The Islamist general appeared in court on Monday, sitting in a cage to face graft charges - a sight that the two thirds of Sudan's 40 million inhabitants who were born under his rule could hardly have imagined.
The very first steps of the transition to civilian rule after 30 years of Bashir's regime proved difficult however with disagreements within the protest camp holding up the formation of Sudan's new ruling body for two days.
The names of the joint civilian-military council's 11 members were eventually announced late on Tuesday by the spokesman of the TMC.
The council includes five members of the military and will be headed by General Abdel Fattah al-Burhan, who was already the head of the TMC.
"The president of the sovereign council will be sworn in tomorrow morning at 11:00 am (0900 GMT)," TMC spokesman Shamseddine Kabbashi said in a short televised address.
Burhan will head the council for the first 21 months and a civilian will take over for the remaining 18 months of the transitional period, which is due to end in 2022 with democratic elections.
New PM on Wednesday
Among the six civilian members of the new ruling council are two women, one of them from Sudan's Christian minority.
The protest camp last week picked Abdalla Hamdok, a former UN economist based in Addis Ababa, as transitional prime minister. He will be formally appointed on Wednesday.
The transition's key documents were signed on Saturday at a ceremony attended by a host of foreign dignitaries, signalling that Sudan could be on its way to shedding the pariah status it had taken on through years of devastating war in Darfur.
But amidst the euphoria celebrating the promise of civilian rule, unease was palpable within the protest camp that brought about one of the most crucial changes in Sudan's modern history.
One reason is the omnipresence in the transition of Mohamed Hamdan Daglo, a paramilitary commander and one of the signatories of the documents, whose forces are blamed for the deadly repression of the protests.
Sudanese women, who played a leading role in the protests, have also expressed their shock at female under-representation in the transition.
Bashir caged
Every newspaper in Sudan made its headlines with Bashir's landmark court appearance on Tuesday.
Some of them carried pictures of the ousted ruler in his courtroom cage, an image that instantly became another symbol of his Islamist military regime's downfall.
During the three-hour hearing, an investigator told the court Bashir had admitted to receiving $90 million from Saudi royals in recent years.
Large amounts of cash were found at his residence after he was toppled and police investigator Ahmed Ali said the case brought before the court concerned some of that money.
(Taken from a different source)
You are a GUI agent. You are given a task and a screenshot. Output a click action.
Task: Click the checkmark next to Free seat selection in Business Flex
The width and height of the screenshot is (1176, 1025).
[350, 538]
"The accused told us that the money was part of a sum of $25 million sent to him by Prince Mohammed bin Salman to be used outside of the state budget," he said.
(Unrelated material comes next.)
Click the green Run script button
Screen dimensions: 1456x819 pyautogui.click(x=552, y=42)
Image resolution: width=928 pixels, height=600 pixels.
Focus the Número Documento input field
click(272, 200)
On the streets of Khartoum, residents were not trying to hide their contentment at seeing their longtime tormentor in the dock.
"Bashir has done a lot against us in 30 years," said Fatma Abdallah Hussein, a young medical student who took part in the protests earlier this year.
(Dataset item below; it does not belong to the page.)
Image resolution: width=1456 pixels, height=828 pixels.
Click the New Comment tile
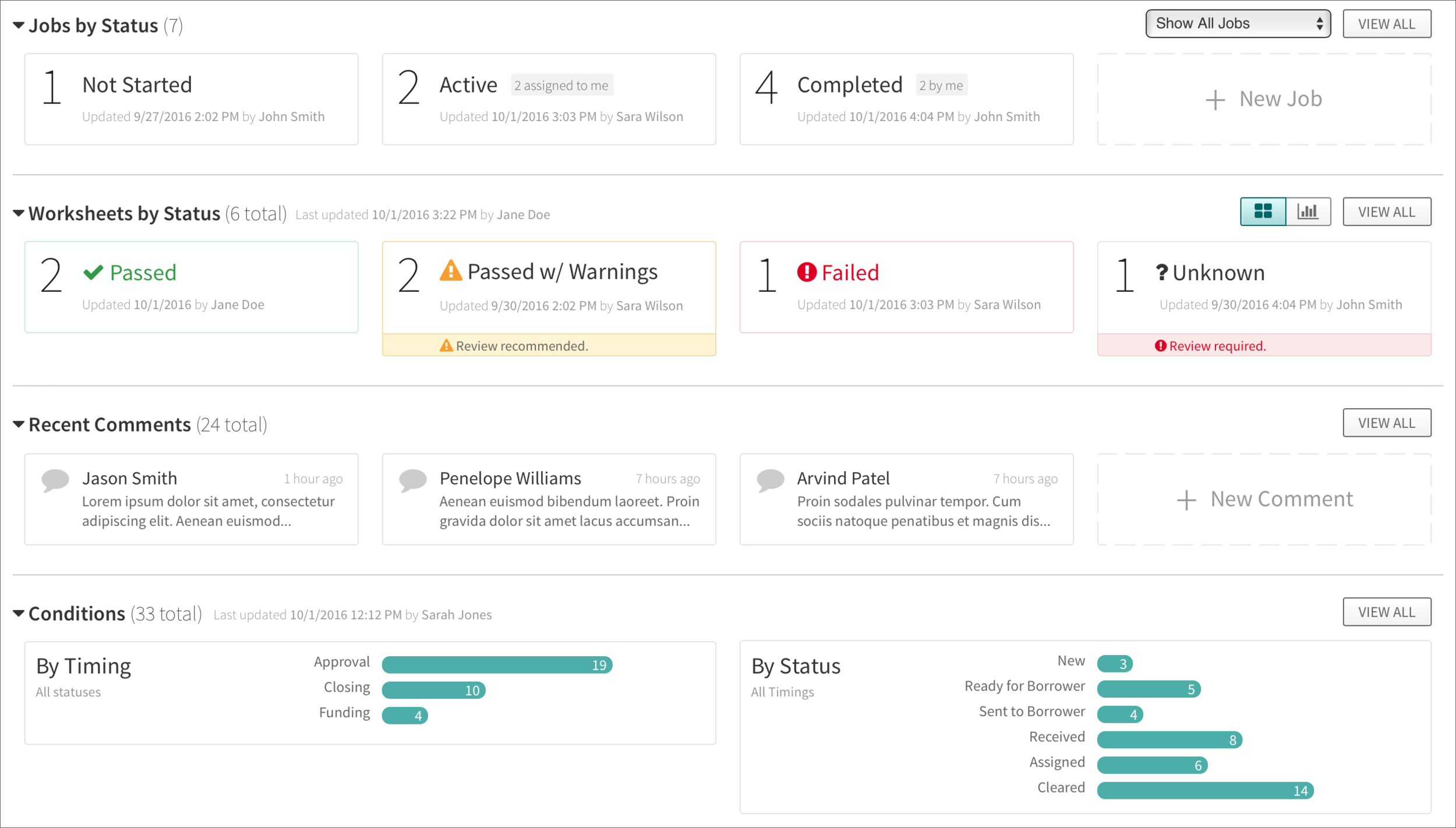[1264, 498]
"Hunger, lack of education, what he did in Darfur and other issues, it is for these things we took to the streets, faced the teargas and the harassment," she said.
Alhaj Adam, a Khartoum resident, argued that Bashir's corruption trial should not distract from the need for the new administration to ratify the Rome Statute.
That would allow the former ruler's transfer to the International Criminal Court in The Hague, where he faces charges over the war in Darfur that erupted in 2003.
"The evidence he committed genocide should come forward... Many civilians inside and outside Sudan have died because of him and he should face justice," Adam said.